Discípula de Sigmund Freud y una de las autoras del psicoanálisis más importantes, Melanie Klein es conocida por su ajuste del modelo psicoanalítico al trabajo con niños, siendo una de las principales autoras en trabajar con menores. 

La teoría psicoanalítica de Melanie Klein, si bien continuadora en numerosos aspectos con la obra de Freud, destaca por ampliar y profundizar en aspectos del desarrollo a lo largo de la infancia y crear un enfoque más centrado en cómo se relaciona el individuo con los objetos (entendiendo generalmente como tales otras personas), siendo esta la base de la teoría de las relaciones objetales.

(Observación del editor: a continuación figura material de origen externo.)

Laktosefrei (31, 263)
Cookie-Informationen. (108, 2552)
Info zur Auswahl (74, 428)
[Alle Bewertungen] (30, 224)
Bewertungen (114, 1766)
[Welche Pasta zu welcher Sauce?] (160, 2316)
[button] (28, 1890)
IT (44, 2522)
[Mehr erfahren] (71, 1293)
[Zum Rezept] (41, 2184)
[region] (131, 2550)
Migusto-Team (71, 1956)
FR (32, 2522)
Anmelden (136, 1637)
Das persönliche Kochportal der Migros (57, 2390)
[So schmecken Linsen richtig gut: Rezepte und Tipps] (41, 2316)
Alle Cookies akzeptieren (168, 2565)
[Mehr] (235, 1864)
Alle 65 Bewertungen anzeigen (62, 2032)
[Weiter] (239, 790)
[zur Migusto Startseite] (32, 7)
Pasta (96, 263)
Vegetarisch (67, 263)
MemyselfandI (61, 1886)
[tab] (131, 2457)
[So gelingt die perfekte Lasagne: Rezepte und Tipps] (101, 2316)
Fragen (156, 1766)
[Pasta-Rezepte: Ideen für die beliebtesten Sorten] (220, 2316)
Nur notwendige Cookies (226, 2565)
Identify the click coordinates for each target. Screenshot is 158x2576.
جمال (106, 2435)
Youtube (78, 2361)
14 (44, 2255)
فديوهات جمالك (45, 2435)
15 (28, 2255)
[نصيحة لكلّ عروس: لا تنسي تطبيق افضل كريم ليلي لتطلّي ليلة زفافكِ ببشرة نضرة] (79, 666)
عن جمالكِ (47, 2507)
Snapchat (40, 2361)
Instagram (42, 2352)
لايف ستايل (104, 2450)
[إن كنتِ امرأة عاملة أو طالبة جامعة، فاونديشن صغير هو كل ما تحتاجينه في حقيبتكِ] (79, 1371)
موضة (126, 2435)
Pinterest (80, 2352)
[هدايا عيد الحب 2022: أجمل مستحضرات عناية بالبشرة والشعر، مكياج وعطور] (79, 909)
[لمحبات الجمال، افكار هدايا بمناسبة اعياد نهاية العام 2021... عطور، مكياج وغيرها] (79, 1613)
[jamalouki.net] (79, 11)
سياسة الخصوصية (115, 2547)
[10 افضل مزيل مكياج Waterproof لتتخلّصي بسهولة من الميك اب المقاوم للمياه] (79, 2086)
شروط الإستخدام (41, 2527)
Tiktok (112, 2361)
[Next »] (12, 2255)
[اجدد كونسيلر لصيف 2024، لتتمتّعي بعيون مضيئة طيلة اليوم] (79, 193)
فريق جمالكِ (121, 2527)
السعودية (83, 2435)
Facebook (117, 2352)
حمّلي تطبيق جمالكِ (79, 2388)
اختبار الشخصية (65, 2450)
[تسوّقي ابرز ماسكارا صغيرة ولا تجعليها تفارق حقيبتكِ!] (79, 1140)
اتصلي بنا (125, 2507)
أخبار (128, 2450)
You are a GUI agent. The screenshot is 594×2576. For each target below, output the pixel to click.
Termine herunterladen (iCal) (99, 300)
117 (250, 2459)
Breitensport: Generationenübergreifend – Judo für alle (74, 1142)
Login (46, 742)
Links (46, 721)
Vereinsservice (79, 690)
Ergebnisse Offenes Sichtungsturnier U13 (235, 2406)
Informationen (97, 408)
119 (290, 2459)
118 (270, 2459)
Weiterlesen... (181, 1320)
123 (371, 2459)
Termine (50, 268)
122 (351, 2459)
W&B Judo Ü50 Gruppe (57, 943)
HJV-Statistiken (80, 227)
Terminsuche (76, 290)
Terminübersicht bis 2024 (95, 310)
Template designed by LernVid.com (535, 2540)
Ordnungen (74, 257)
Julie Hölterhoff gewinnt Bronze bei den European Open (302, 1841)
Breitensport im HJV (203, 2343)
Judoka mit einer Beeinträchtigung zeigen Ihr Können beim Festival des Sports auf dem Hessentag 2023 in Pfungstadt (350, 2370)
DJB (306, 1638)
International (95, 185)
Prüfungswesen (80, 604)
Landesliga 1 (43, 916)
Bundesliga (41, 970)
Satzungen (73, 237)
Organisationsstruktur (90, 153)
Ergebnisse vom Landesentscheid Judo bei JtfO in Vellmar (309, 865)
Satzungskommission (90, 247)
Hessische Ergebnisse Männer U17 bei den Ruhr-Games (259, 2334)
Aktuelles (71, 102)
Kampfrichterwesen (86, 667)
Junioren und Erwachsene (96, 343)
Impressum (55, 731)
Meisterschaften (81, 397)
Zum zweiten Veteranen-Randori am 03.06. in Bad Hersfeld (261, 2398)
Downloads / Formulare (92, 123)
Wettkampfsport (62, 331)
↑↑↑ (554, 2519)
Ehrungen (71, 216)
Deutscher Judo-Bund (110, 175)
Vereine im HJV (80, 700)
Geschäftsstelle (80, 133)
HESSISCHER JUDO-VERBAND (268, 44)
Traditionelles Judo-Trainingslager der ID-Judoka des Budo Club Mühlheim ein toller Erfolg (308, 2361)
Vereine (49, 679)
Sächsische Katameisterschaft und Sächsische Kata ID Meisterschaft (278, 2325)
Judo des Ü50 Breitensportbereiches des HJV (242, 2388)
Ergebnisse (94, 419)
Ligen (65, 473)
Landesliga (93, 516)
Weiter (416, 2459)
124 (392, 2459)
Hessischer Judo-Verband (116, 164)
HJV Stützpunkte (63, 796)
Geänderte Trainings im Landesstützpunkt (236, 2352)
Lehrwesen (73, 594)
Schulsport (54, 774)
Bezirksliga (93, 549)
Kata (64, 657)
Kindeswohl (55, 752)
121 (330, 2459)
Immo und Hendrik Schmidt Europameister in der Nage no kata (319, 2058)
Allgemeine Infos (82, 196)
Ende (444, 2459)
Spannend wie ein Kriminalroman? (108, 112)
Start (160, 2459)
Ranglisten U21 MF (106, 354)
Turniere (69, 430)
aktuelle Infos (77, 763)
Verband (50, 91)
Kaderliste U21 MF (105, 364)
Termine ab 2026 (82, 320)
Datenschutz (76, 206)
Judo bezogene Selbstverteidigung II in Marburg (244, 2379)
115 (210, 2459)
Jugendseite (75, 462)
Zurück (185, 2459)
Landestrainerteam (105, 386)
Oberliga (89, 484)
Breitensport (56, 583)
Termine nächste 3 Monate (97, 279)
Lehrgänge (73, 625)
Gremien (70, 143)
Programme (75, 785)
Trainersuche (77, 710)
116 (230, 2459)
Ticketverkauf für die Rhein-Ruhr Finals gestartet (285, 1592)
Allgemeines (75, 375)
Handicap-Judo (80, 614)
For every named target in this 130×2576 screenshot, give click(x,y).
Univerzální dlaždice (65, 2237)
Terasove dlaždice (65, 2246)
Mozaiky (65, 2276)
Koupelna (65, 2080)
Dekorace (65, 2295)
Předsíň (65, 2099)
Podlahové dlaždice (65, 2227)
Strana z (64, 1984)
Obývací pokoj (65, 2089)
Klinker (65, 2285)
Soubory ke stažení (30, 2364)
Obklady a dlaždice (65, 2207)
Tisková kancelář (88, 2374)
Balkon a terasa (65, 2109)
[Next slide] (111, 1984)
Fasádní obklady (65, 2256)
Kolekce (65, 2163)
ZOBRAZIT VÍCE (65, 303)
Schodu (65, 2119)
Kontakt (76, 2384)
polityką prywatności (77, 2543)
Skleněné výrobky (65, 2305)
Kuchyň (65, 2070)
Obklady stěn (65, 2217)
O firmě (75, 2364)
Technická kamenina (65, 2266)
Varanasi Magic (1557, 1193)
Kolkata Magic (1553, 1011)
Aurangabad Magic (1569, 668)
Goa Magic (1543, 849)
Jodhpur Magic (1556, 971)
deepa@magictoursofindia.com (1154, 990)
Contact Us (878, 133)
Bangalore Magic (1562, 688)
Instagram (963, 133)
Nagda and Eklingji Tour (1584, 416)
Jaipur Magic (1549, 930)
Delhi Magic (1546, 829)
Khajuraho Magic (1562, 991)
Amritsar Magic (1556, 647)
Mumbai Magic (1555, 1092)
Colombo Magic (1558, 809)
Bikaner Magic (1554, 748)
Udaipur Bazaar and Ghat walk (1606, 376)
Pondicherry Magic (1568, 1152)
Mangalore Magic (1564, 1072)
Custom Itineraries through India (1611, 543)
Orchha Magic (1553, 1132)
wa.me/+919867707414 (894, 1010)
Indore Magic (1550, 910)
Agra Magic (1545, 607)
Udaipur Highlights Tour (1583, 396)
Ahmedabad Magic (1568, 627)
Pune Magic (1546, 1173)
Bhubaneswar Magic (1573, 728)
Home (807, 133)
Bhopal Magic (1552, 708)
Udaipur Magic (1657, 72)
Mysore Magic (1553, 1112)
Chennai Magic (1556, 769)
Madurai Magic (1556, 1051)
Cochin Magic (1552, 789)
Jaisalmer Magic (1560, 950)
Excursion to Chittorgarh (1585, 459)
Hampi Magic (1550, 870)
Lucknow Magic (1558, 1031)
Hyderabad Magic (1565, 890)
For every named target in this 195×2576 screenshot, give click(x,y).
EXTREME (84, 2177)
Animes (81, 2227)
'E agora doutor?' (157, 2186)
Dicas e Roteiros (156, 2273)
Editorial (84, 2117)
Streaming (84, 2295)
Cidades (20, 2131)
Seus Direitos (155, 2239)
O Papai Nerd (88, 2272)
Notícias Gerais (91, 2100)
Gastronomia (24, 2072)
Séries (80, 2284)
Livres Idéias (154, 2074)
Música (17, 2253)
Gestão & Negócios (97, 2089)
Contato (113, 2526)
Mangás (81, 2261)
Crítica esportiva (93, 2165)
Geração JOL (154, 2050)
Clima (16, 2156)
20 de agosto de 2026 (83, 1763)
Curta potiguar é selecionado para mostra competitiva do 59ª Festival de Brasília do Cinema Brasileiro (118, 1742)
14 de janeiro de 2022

Melanie Klein y la teoría de las relaciones objetales

La teoría psicoanalítica de Melanie Klein se basa principalmente en su teoría de las relaciones objetales. En esta teoría se establece que el sujeto se relaciona con el medio a partir de las sensaciones e impulsos que siente y proyecta sobre los objetos de su impulso. Las relaciones con dichos objetos generan huellas permanentes que marcarán la futura relación con otros, internalizándose las experiencias vividas y originándose en base a ellas la estructura psicológica del sujeto. 

Así, la configuración psíquica de una persona estaría basada en cómo se ha relacionado y como ha internalizado la interacción con dichos objetos, desarrollándose el individuo en base a ello. Es decir, que los aprendizajes pasados tienen mucha importancia para la teoría de Melanie Klein, a diferencia de la corriente biologicista de la época, que defendía lo esencial de los genes.

El individuo y su desarrollo

En la teoría psicoanalítica de Klein, el ser humano se encuentra desde el nacimiento en un constante estado de conflicto entre pulsiones de vida o amor y de muerte u odio. A lo largo del desarrollo del ser, el sujeto deberá ir superando las etapas y conflictos propios de la etapa vital que se está viviendo, forjando un equilibrio entre lo externo y lo interno a través de las relaciones con los diferentes objetos y enriqueciendo con el tiempo su yo, personalidad y carácter.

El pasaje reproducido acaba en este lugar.